Stored data entries:
..........

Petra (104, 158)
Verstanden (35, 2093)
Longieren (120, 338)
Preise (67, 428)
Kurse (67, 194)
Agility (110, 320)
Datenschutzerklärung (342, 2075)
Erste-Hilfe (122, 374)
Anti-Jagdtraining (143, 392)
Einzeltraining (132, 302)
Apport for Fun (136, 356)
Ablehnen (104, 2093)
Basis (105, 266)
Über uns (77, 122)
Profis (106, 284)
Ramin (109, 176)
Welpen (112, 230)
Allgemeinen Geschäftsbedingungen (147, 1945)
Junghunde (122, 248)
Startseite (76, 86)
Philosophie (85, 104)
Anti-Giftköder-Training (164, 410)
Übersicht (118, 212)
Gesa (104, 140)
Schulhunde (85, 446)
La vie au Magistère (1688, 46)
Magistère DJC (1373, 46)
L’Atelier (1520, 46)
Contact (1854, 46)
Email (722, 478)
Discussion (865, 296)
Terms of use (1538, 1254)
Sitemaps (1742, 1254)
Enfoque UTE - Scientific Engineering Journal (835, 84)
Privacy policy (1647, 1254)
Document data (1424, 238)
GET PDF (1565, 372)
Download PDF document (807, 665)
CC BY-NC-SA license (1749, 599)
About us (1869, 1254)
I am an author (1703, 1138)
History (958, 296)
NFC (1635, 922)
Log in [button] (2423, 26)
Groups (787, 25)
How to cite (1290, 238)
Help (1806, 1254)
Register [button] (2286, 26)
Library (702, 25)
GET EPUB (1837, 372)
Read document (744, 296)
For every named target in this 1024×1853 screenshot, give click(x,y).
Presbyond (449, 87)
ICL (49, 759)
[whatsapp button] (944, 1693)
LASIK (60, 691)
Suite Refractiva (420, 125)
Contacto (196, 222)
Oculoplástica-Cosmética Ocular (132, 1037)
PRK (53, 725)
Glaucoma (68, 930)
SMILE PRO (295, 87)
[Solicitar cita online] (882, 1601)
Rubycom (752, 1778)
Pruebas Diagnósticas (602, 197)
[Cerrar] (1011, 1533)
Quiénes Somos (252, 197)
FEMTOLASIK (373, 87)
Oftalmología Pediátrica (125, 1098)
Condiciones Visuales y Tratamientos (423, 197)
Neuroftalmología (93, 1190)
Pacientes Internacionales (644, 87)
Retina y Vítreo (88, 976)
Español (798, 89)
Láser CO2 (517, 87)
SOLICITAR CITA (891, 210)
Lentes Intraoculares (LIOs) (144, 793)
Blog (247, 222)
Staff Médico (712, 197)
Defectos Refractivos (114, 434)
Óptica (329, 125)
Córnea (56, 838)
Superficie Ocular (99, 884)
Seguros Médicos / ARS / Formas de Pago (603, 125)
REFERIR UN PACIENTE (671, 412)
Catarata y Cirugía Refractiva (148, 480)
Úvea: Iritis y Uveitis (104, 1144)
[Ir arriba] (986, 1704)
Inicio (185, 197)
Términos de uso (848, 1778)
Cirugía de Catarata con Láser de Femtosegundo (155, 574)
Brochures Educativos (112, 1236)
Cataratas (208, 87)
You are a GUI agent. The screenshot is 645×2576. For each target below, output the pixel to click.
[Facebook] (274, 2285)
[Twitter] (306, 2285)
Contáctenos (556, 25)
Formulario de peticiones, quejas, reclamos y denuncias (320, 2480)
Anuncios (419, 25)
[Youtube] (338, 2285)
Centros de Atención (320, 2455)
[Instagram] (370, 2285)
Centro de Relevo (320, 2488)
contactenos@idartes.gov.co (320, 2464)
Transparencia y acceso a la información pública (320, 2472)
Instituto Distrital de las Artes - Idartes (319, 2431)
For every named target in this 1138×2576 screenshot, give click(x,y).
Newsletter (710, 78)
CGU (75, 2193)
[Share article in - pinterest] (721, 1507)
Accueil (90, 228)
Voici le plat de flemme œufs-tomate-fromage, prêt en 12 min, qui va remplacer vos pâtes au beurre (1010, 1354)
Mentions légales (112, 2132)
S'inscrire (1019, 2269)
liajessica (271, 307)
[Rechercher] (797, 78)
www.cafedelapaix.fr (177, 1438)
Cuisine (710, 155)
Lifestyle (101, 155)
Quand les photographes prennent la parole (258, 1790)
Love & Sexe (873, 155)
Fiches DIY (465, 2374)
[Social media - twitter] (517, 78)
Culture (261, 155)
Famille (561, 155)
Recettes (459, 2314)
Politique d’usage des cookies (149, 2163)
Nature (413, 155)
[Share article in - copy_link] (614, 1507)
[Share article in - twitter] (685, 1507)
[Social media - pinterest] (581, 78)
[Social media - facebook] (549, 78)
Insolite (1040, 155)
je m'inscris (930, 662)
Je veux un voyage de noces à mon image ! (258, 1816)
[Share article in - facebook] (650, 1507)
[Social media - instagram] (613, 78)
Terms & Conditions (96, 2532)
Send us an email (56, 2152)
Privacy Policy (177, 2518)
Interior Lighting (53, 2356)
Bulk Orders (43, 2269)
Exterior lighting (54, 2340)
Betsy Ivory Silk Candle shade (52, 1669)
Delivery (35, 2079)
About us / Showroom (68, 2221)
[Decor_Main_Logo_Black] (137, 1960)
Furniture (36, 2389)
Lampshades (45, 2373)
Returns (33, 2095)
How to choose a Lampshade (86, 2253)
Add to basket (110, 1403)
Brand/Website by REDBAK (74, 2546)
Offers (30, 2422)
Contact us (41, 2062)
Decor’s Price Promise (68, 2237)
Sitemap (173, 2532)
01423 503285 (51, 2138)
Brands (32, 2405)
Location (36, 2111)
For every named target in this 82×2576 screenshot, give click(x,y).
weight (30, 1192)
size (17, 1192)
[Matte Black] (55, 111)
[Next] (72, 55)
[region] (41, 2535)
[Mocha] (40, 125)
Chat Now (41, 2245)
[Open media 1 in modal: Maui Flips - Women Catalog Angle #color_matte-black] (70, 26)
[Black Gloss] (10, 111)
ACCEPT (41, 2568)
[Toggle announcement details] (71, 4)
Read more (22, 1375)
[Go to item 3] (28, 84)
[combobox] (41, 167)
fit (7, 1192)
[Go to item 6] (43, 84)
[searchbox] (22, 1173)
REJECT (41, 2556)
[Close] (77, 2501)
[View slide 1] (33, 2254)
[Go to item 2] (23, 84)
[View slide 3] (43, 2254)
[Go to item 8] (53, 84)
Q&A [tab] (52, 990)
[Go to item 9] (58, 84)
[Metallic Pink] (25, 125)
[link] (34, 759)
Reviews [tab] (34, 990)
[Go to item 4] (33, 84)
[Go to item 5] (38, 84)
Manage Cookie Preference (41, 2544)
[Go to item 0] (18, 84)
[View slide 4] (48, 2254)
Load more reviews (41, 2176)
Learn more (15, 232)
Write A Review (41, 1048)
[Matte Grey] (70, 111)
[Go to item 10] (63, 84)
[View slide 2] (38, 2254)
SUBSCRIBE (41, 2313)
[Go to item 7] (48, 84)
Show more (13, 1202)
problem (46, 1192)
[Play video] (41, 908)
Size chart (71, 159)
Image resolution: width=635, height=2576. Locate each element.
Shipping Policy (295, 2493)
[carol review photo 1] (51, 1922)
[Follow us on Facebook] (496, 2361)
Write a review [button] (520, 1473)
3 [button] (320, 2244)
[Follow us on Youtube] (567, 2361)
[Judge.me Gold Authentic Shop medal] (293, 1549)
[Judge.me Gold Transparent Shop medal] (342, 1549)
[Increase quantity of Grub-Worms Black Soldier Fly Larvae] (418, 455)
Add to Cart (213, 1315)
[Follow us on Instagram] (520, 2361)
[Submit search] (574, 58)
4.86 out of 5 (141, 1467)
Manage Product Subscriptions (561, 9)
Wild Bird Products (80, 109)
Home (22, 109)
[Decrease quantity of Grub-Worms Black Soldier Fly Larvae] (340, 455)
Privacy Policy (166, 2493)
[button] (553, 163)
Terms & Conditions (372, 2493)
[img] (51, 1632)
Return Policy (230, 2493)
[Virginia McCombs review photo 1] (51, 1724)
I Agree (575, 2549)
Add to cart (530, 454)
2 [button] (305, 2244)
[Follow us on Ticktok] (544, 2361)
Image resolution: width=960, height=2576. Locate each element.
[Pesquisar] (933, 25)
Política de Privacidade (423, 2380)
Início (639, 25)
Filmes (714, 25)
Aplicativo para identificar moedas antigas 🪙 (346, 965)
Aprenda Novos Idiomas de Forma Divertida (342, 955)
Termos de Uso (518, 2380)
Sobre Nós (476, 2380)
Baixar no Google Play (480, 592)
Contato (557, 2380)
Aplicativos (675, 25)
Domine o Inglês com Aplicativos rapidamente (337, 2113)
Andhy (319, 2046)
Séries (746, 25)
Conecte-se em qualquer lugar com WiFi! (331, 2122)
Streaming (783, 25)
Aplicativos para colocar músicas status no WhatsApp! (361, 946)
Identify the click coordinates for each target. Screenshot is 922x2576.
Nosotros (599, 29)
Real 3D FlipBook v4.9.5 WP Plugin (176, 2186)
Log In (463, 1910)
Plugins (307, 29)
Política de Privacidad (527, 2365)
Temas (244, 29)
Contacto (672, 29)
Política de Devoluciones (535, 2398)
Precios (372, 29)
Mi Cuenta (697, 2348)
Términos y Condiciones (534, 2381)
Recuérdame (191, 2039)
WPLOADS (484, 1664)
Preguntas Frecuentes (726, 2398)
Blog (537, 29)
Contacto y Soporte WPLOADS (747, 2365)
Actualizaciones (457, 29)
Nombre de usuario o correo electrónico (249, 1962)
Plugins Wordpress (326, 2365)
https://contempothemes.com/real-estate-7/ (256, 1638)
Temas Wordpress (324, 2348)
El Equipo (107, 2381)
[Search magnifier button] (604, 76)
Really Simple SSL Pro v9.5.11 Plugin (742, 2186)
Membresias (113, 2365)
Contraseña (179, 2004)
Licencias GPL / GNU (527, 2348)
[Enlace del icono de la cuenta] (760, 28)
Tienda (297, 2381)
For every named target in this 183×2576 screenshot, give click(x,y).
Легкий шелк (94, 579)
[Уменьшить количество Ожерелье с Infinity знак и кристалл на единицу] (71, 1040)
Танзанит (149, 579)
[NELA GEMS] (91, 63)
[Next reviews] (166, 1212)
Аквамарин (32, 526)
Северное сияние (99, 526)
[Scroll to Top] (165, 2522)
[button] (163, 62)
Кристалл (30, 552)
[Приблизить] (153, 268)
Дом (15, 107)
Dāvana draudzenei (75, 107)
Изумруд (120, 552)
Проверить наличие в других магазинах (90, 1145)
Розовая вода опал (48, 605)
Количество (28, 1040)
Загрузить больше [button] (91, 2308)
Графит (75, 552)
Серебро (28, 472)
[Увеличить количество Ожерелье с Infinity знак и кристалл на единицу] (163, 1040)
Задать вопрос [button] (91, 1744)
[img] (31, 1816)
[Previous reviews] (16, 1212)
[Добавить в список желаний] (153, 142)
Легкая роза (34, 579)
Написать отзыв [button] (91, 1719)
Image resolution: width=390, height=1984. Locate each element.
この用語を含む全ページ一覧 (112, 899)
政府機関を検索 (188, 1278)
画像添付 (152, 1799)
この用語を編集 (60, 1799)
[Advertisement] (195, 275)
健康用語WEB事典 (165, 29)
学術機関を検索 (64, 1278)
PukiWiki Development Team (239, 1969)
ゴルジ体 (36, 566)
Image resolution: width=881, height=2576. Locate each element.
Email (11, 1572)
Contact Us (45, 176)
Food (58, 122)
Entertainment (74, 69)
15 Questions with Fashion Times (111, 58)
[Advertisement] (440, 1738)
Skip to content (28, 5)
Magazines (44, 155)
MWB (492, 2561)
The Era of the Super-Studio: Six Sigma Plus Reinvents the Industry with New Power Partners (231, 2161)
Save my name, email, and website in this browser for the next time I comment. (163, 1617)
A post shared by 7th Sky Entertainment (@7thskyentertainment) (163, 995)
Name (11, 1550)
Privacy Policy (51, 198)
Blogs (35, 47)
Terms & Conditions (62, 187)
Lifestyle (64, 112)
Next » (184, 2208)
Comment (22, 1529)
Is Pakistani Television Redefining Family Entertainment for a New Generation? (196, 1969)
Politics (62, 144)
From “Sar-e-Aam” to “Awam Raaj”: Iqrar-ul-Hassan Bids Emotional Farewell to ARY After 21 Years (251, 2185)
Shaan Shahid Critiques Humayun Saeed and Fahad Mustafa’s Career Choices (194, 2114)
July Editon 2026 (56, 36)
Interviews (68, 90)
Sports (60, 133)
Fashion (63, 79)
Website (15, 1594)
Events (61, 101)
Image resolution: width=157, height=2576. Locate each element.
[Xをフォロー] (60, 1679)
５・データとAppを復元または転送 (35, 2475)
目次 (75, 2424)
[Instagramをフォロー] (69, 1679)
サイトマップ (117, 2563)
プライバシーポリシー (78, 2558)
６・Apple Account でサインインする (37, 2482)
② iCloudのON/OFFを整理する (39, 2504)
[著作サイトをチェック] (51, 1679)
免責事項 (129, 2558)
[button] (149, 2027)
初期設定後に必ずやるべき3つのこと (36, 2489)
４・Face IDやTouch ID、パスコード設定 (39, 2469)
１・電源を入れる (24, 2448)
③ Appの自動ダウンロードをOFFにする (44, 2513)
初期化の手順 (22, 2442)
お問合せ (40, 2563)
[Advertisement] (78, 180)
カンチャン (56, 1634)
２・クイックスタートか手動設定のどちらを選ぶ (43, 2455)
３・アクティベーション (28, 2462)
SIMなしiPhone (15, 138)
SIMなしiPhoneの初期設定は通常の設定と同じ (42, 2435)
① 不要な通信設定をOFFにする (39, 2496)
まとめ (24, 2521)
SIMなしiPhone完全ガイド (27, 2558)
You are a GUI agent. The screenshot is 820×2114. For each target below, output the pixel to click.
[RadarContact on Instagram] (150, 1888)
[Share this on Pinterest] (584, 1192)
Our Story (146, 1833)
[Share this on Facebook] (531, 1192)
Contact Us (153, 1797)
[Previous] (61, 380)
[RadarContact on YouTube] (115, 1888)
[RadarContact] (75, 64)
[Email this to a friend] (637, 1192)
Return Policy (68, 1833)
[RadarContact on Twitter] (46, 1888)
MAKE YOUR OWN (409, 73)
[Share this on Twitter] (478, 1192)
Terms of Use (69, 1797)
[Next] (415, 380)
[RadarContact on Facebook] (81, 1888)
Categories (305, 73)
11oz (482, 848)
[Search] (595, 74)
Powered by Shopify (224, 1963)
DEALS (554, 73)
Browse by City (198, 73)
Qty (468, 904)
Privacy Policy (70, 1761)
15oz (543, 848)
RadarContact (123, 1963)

..........

*YOUR INSTRUCTIONS*:
In the entries above, find the line holding "Ramin (109, 176)" and the line holding "Read document (744, 296)"; print both of them and every line between, exactly, and nothing else.

*TASK OUTPUT*:
Ramin (109, 176)
Welpen (112, 230)
Allgemeinen Geschäftsbedingungen (147, 1945)
Junghunde (122, 248)
Startseite (76, 86)
Philosophie (85, 104)
Anti-Giftköder-Training (164, 410)
Übersicht (118, 212)
Gesa (104, 140)
Schulhunde (85, 446)
La vie au Magistère (1688, 46)
Magistère DJC (1373, 46)
L’Atelier (1520, 46)
Contact (1854, 46)
Email (722, 478)
Discussion (865, 296)
Terms of use (1538, 1254)
Sitemaps (1742, 1254)
Enfoque UTE - Scientific Engineering Journal (835, 84)
Privacy policy (1647, 1254)
Document data (1424, 238)
GET PDF (1565, 372)
Download PDF document (807, 665)
CC BY-NC-SA license (1749, 599)
About us (1869, 1254)
I am an author (1703, 1138)
History (958, 296)
NFC (1635, 922)
Log in [button] (2423, 26)
Groups (787, 25)
How to cite (1290, 238)
Help (1806, 1254)
Register [button] (2286, 26)
Library (702, 25)
GET EPUB (1837, 372)
Read document (744, 296)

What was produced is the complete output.